Synthesized Policies for Transfer and Adaptation across Tasks and Environments
29 Mar 2021Introduction
-
The paper studies transfer learning in RL, focusing on simultaneous transfer across both tasks and environments.
-
The key idea is to learn task and environment embeddings and compose them using a meta-rule, and the proposed approach is called SYNPO (Synthesized Policies).
Setup
-
Three settings considered:
-
S1: Transfer to a new (environment, task) pair when the agent has been trained on the environment and the task before (but not simultaneously).
-
S2: Transfer to a new (environment, task) pair where either the environment or the task is not seen previously.
-
S3: Transfer to a new (environment, task) pair where neither the environment nor the task is seen previously.
-
-
In the second and third settings, the agent is allowed to collect some data in the new environment or task.
-
The (environment, task) combinations that the agent has seen during training are referred to as seen combinations, while the remaining combinations are referred to as the unseen combinations.
-
The key idea is to:
-
learn embeddings of environments and tasks
-
use these embeddings to compose a policy (parameterized as the linear combination of the policy basis).
-
-
A disentanglement objective is used to decouple the task and environment embedding.
Policy Composition
-
Given an (environment, task) pair $z = (\epsilon, \tau)$, the policy is given as $\pi_z(a|s) \propto exp(\psi_s^TU(e_{\epsilon}, e_{\tau})\phi_{a} + b_{\pi} )) $.
-
Here $b_{\pi}$ is a scalar bias, $\psi_{s}$ and $\phi_{a}$ are state and action representations, $U$ is parameterized as the linear comination of $K$ basis matrices $\Theta_k$
-
$U(e_{\epsilon}, e_{\tau}) = \sum_{k=1}^{K}\alpha_k(e_{\epsilon}, e_{\tau})\Theta_k$.
-
The basis matrices (denoted by $\Theta_k$) are shared across tasks while the coefficients ($\alpha_k$) are specific to the (environment, task) pair.
-
During training, the agent also predicts rewards using the same set of basis but different coefficients.
Disentangling environment and task embeddings
-
Given an (environment, task) pair, the agent is trained to decode the environment (and task) given the agent’s trajectory.
-
The sequence of state-action pairs (in the trajectory) is mapped to a sequence of state-action representations, given by $\psi_s^T\Theta_k\phi_{a}$
Experiment Setup
- The agent is trained (and evaluated) on imitation learning (mostly) and reinforcement learning setup.
Environments
-
GRIDWORLD
-
Twenty $16 \times 16$ gird-aligned mazes that are similar in appearance but differ in topology.
-
The task is to collect colored blocks in a given order.
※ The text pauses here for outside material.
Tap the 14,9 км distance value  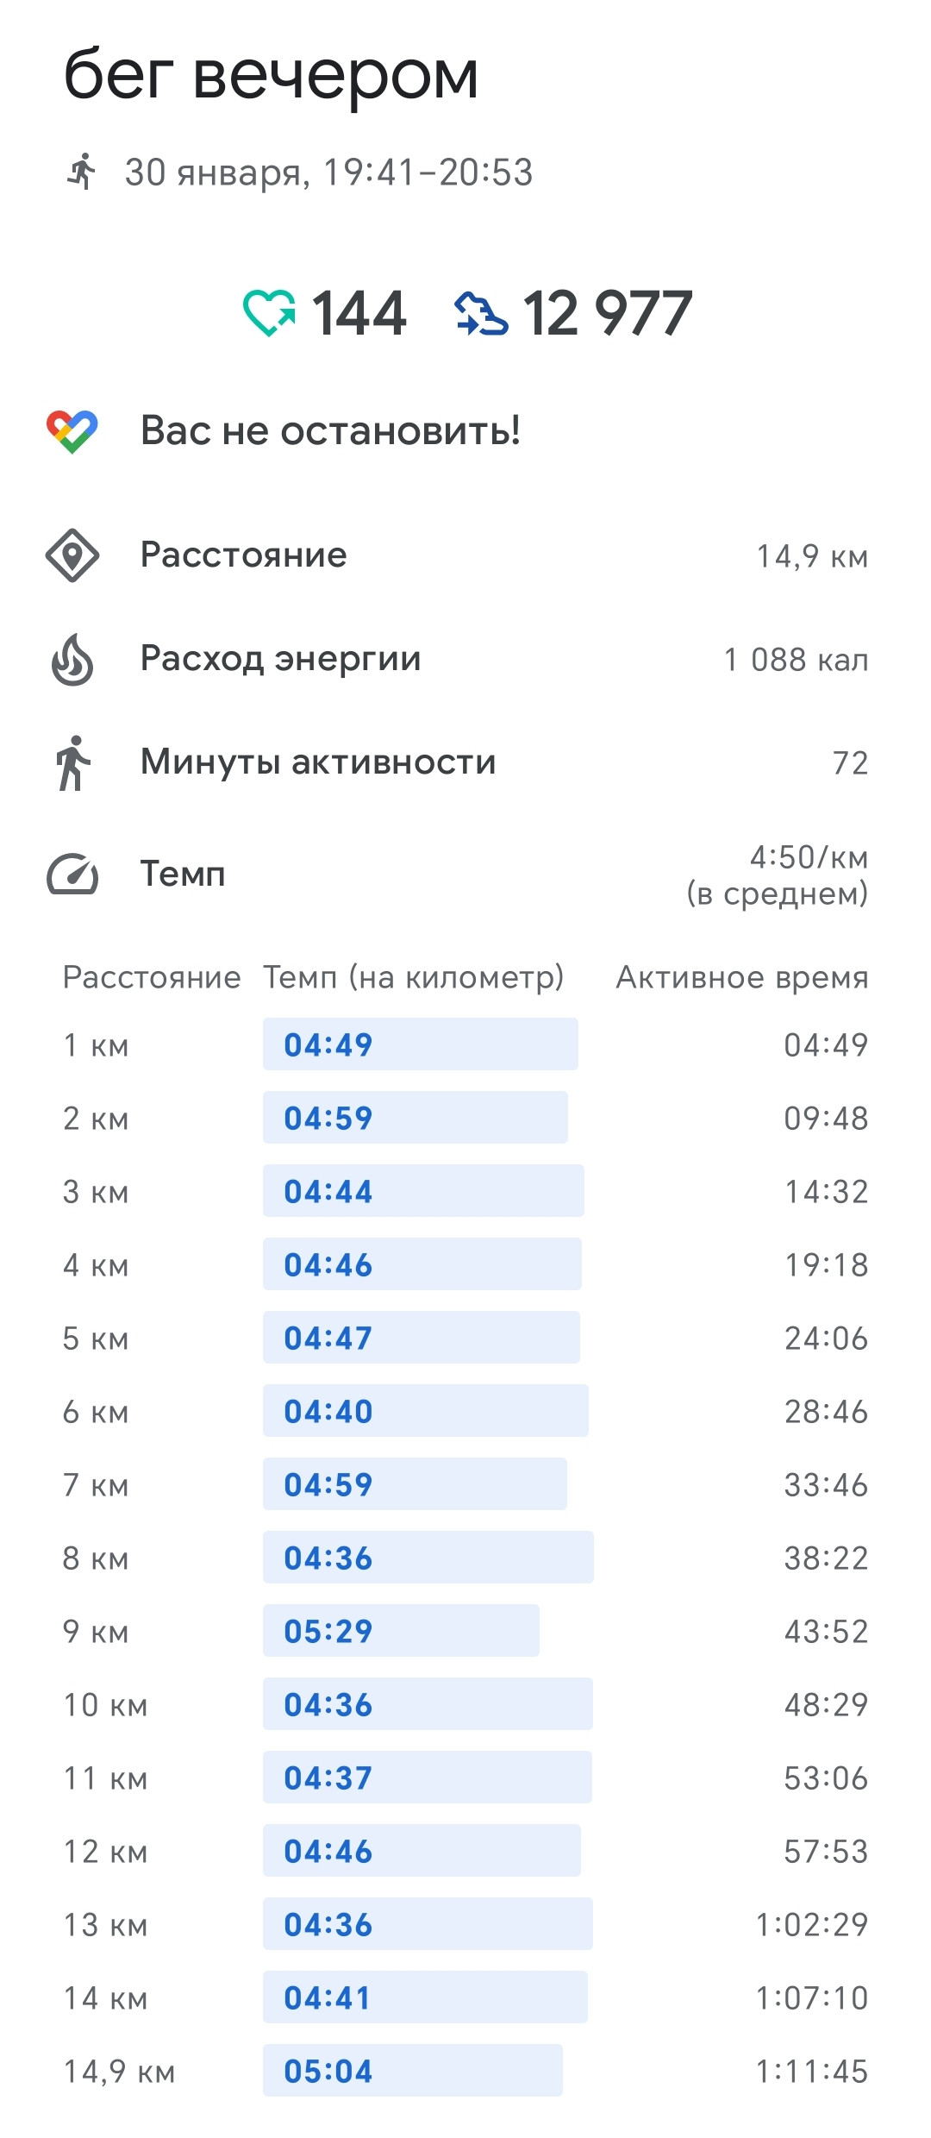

In each task, the starting position of the agent and the position of the blocks is randomized.
-
Each environment has 20 tasks, leading to a total of 400 (environment, task) combinations.
-
-
-
This is a 3D simulator where the agent is placed in indoor photo-realistic scenes.
-
The task is the search for objects and perform actions like “put cabbage on the fridge.”
-
The setup uses 19 scenes (environments), with each environment comprising of 21 tasks.
-
Baselines
-
MLPs that concatenate state, environment embeddings, and task embedding.
-
Multi-task Learning where the distinction between the environments is ignored.
Results
-
GRIDWORLD
-
In the first setting (S1)
-
SYNPO outperforms all the baselines.
-
As the agent is trained on more (environment, task) combinations, its performance on the unseen combinations improves. This trend saturates when the seem/total ratio reaches about 0.4 (i.e., training on 40% of all the combinations).
-
Task disentanglement is more important than environment disentanglement.
-
-
In the second and third setting (S2 and S3)
-
The agent uses one demonstration from each test pair to finetune the embeddings.
-
S2 is an easier setting than S3.
-
Transfer learning across tasks is easier than transfer learning across environments.
-
-
-
THOR
- SYNPO outperforms all the baselines on both seen and unseen combinations.